The ComparaGRID framework relies upon Maven 2 to do much of the building required to construct a publisher. If you don't already have it, you should first download and install Maven (2.0.4 onwards recommended) by following the instructions here.
Once Maven is installed, we need to prepare the components ComparaGrid will use to build the DataPublisher creation tools.
Download this jar to a clean directory.
Unpack datapublisher.jar to a convenient directory, by running:
jar xvf datapublisher-0.3.3.jar
After unpacking the jar, you should see a new directory, ./datapublisher, which contains our build script build.sh. You may need to check the permissions on this file, or modify them using:
chmod 755 build.sh
You should then be able to run the build.sh script, passing in the location of your Maven 2 settings.xml file (probably either ${usr.dir}/.m2/settings.xml or $M2_HOME/conf/settings.xml) as a parameter. So, for example:
./build.sh ~/.m2/settings.xml
If you wish, you can skip this script, and do this yourself. For information on how do this, see the advanced documentation.

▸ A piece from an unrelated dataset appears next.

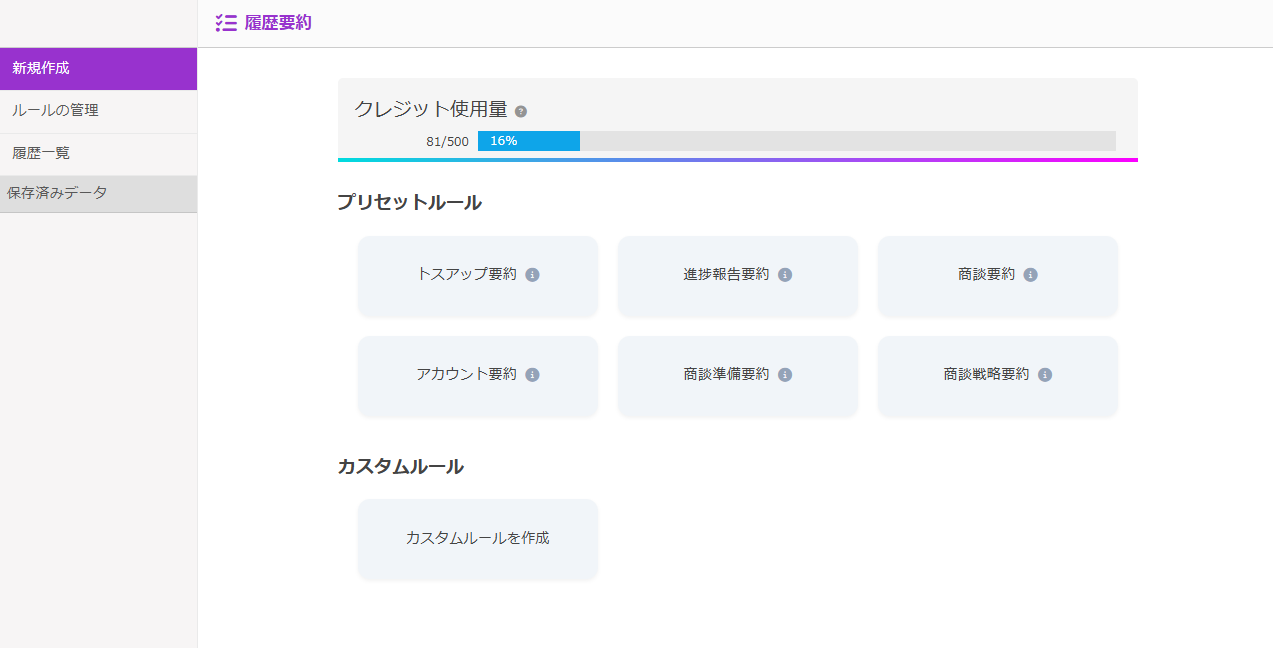Click info icon next to トスアップ要約
This screenshot has width=1273, height=648.
pos(532,275)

The script provided will modify your settings.xml so that Maven can use ComparaGrid plugins, and will then build the ComparaGrid plugins we need. You should see Maven downloading required dependencies, and finally you should get a "Build successful" message.
Now, our setup is complete and everything is installed and ready to go. We should now be able to create a DataPublisher for a relational database using a command which will look something like:
mvn publisher:create / -DgroupId=my.group / -DartifactId=my-publisher / -Dversion=1.0 / -DdatasourceUrl=jdbc:mysql://my.host:3306/database / -Ddbms=mysql/postgresql / (-Duser=username) / (-Dpassword=password)

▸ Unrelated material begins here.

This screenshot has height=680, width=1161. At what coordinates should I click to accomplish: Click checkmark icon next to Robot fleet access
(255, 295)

For example, the following command will build a DataPublisher for the Human Ensembl database:
Cut and paste here:
You should replace the -DgroupId and -DartifactId with something that will identify your DataPublisher sensibly. The -DdatasourceUrl should point to the URL of the relational datasource you want to publish, and the -Ddbms is a string that tells the publisher generator which datasource management system is to be used. Currently, we support MySQL and Postgres interfaces (use the string mysql or postgresql as appropriate). The -Duser and -Dpassword arguments are optional - if specified, the generator will use these arguments when connecting to the database, and if they are not specified the generator will assume it can connect to the datasource using the username "anonymous" and an empty password field.
When you run a command appropriate to your datasource, you should see maven downloading all the required jar dependencies to construct a skeleton DataPublisher.
Once you have generated the skeleton publisher framework, you should see a new directory "./ensembl-publisher" or whatever you used for the artifactId.
Now, change to the artifact directory ("./ensembl-publisher") and run the command
mvn install
Maven may download more required dependencies and construct the DataPublisher for you. Once this has completed, you can change to the ./publisher/target directory and you should see a "ensembl-publisher.war" file (or, again, whatever you used for your own artifactId). This is a war file that contains everything required for a DataPublisher against your datasource. Drop this into a servlet container (we've tested it using several versions of Tomcat) and you should be ready to go!
This process will create a simple DataPublisher, exposing a single datasource. It uses some default parameters for acessing the datasource. For a more detailed discussion of how to do additional configuration, such as accessing a single database schema, see the advanced documentation.
What Next?
This process has supplied you with a DataPublisher, which is a webservice capable of publishing semantically marked up versions of the data contained within a specific datasource. However, it is important to remember that the semantics of the published data is tied to the semantics of the underlying datasource, so that the OWL data obtained from the DataPublisher will not generally be informative to the wider community. To tackle this problem, ComparaGrid provides integration tools so that OWL individuals obtained from a DataPublisher webservice can be mapped into another ontology, that is fully descriptive. The Runcible tool suite performs this function, and there is a GUI available as a Protege 4 plugin which can be used to edit these rules.